Die Berichte des Hamburger Abendblatt, 30.04.2007

Fall der "alten Dame": Gericht hebt Maulkorb-Beschluss auf



Der Kampf um das Recht der "alten Dame", deren Haus und Grundstück in Kummerfeld (Kreis Pinneberg) die Betreuer gegen ihren Willen verkauft haben: Jetzt sind die letzten Hürden gefallen - das Abendblatt darf bei seiner Berichterstattung wieder in vollem Umfang "Ross und Reiter" nennen. Das Berliner Kammergericht entschied, dass die Redaktion identifizierend über den mittlerweile ausgetauschten Betreuer berichten darf - also seinen vollen Namen, den Beruf und seinen Wohnort nennen kann.

Die Aufhebung auch dieser am 23. März vor einem Jahr erlassenen einstweiligen Verfügung, dieser Art Maulkorb für das Abendblatt, markiert das vorläufige Ende einer ganzen Serie von Entscheidungen für Thea Schädlich und die Redaktion - und das, nachdem erst die bangen Hoffnungen der heute 69-Jährigen immer wieder enttäuscht wurden und sich Erfolge nur sehr langsam einstellten.

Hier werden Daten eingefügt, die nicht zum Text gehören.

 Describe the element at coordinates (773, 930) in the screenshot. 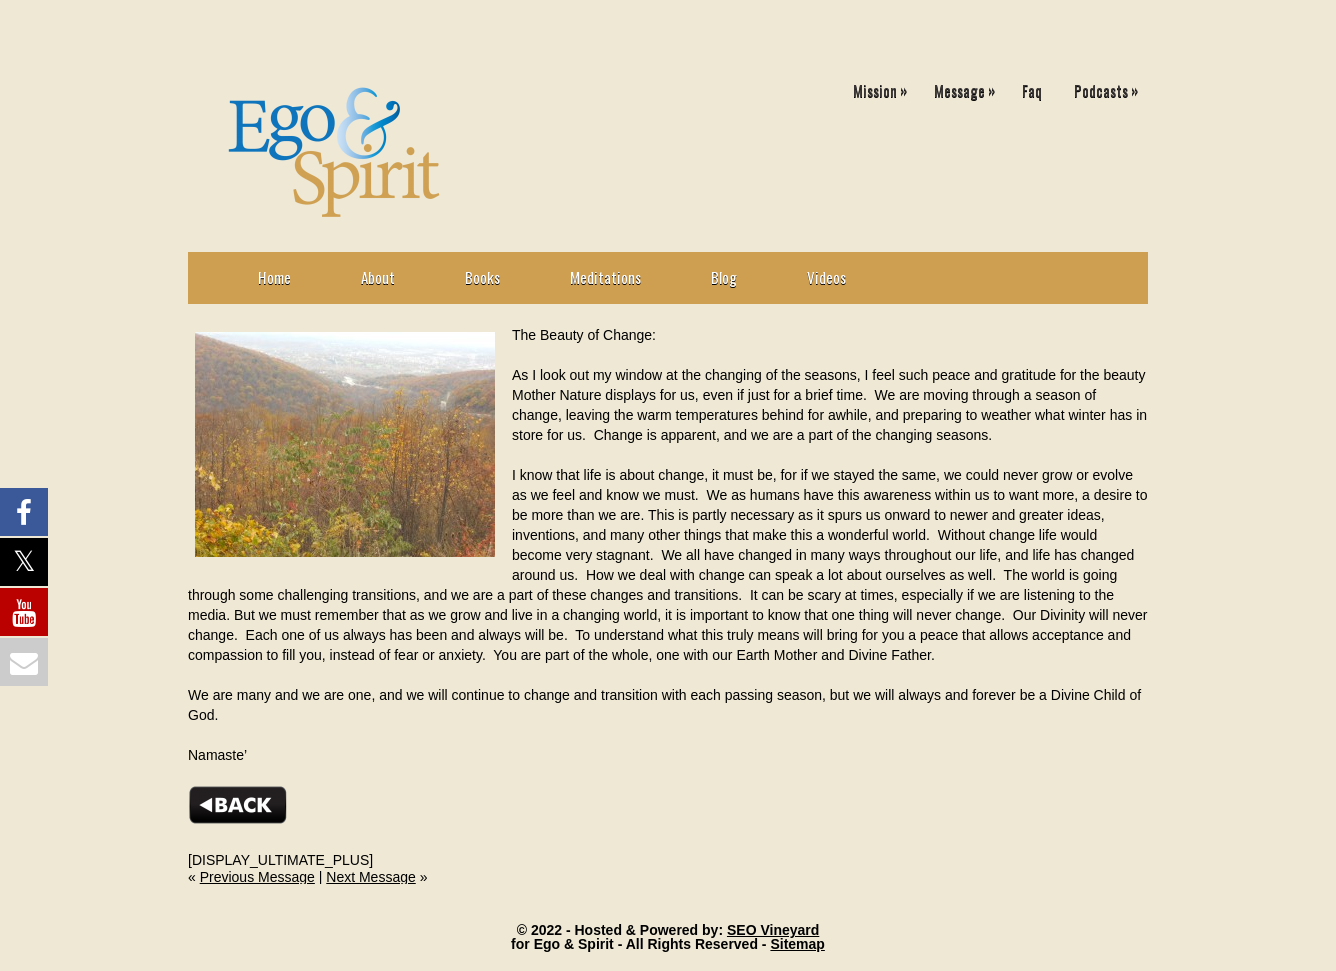

I see `SEO Vineyard` at that location.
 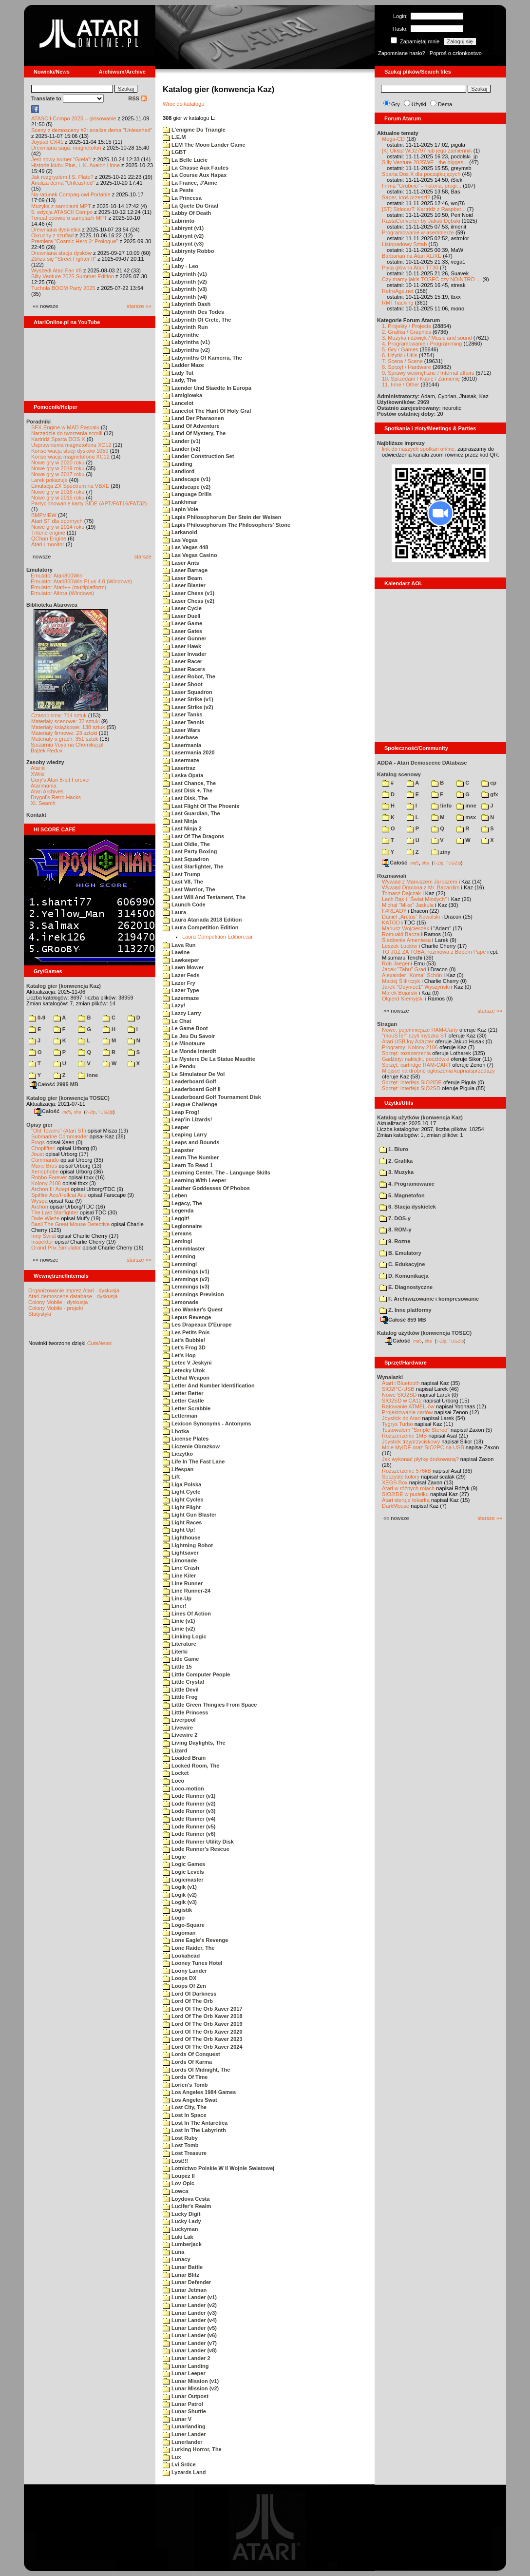 I want to click on Firma "Grubcio" - historia, progr..., so click(x=421, y=186).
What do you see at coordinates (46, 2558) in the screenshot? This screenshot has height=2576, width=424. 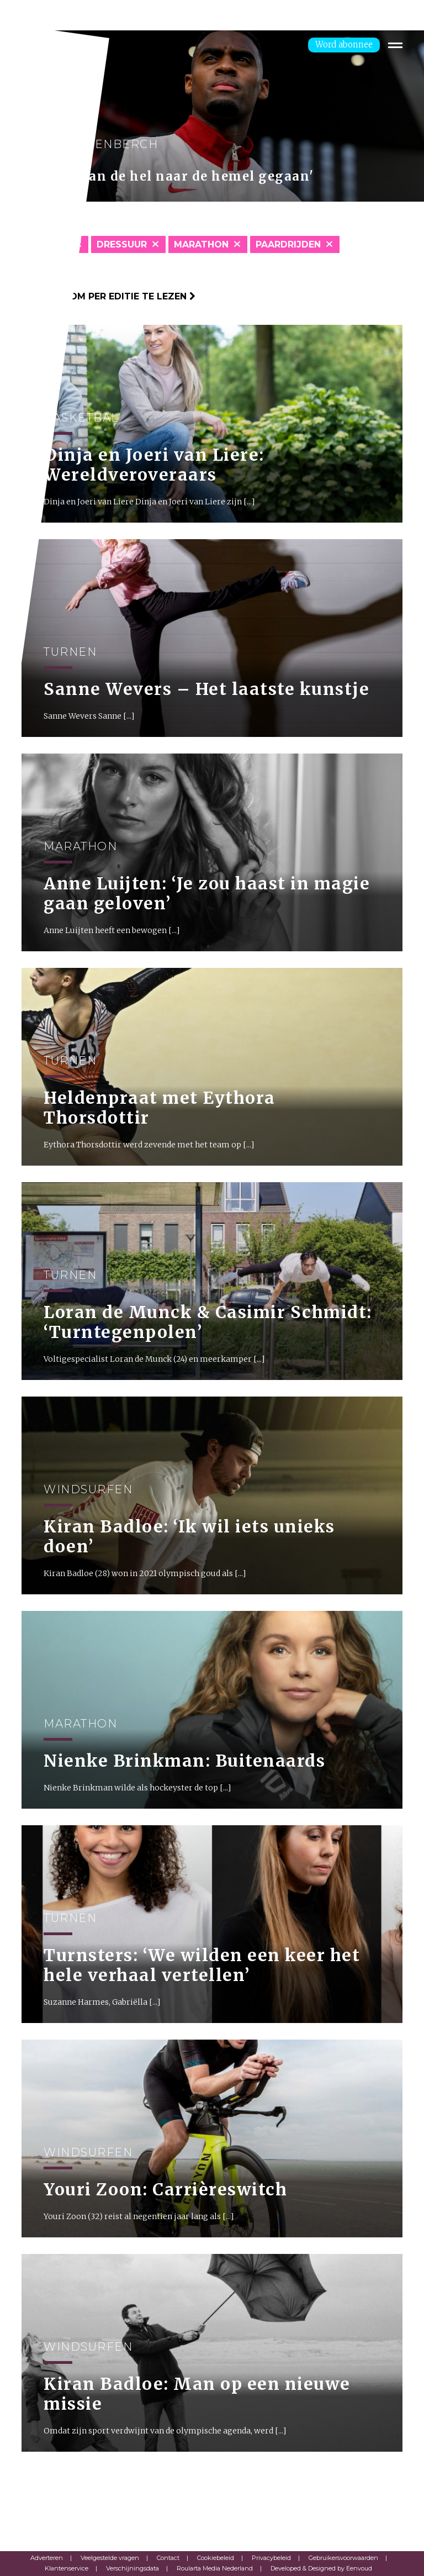 I see `Adverteren` at bounding box center [46, 2558].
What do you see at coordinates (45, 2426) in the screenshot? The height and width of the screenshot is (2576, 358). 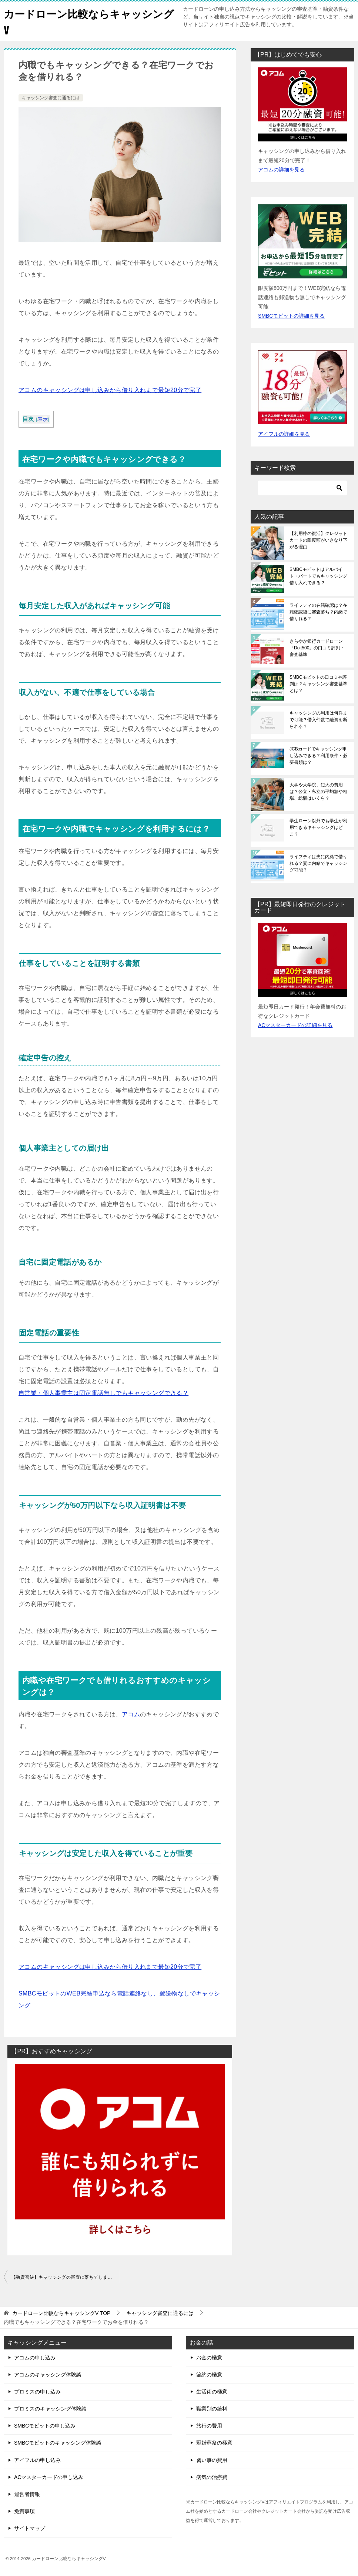 I see `SMBCモビットの申し込み` at bounding box center [45, 2426].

Die Berliner Richter sagten in ihrer Entscheidung, es müsse das Interesse des betroffenen Betreuers abgewogen werden, der nicht namentlich mit Verdächtigungen in der Öffentlichkeit benannt werden wolle. Dagegen stehe aber das Interesse der Redaktion, konkrete Namen zu nennen. Und wenn einer der Betreuer, wie geschehen, auch noch die Vertretung von Thea Schädlich gegenüber der Presse für sich reklamiere, sei das Maß überschritten: Der Name des Betreuers, eines Rechtsanwalts, dürfe voll und ganz genannt werden.

Mehr als ein Jahr hat der Kampf der Rentnerin um das gegen ihren Willen verkaufte Grundstück bislang gedauert. Im Februar vergangenen Jahres war Thea Schädlich in der Redaktion der "Pinneberger Zeitung" (PZ), eine der Abendblatt-Regionalausgaben, persönlich erschienen - mit der dringenden Bitte um Hilfe. Ihr damaliger Betreuer engagierte nach ersten PZ-Berichten einen berühmt-berüchtigten Berliner Medienanwalt. Er schaffte es zunächst, dass die Redaktion in keiner Weise identifizierend berichten durfte. So durfte nicht einmal die betreffende Gemeinde selbst in der Zeitung genannt werden, Teile der Berichte mussten geschwärzt werden.

Und das, obwohl sich in Kummerfeld ein Betreuungskrimi abspielte, der bald bundesweit Beachtung finden würde. Erst war Thea Schädlich wegen eines angeblichen "Vermüllungssyndroms" auf Antrag von Behörden unter Betreuung gestellt worden. Dann verkauften ihre damaligen Betreuer ihr Grundstück im November 2005 an die Gemeinde: 750 000 Quadratmeter in Filet-Lage für 337 000 Euro, etwa 30 000 Euro unter dem geschätzten Verkehrswert - und gegen den Willen der Rentnerin, obwohl es wahrscheinlich andere Möglichkeiten gegeben hätte, anstehende Erbschaftssteuern zu bezahlen. Und: Der "Fall der alten Dame" ist kein Einzelfall im deutschen Betreuungswesen, wie sich bald herausstellte.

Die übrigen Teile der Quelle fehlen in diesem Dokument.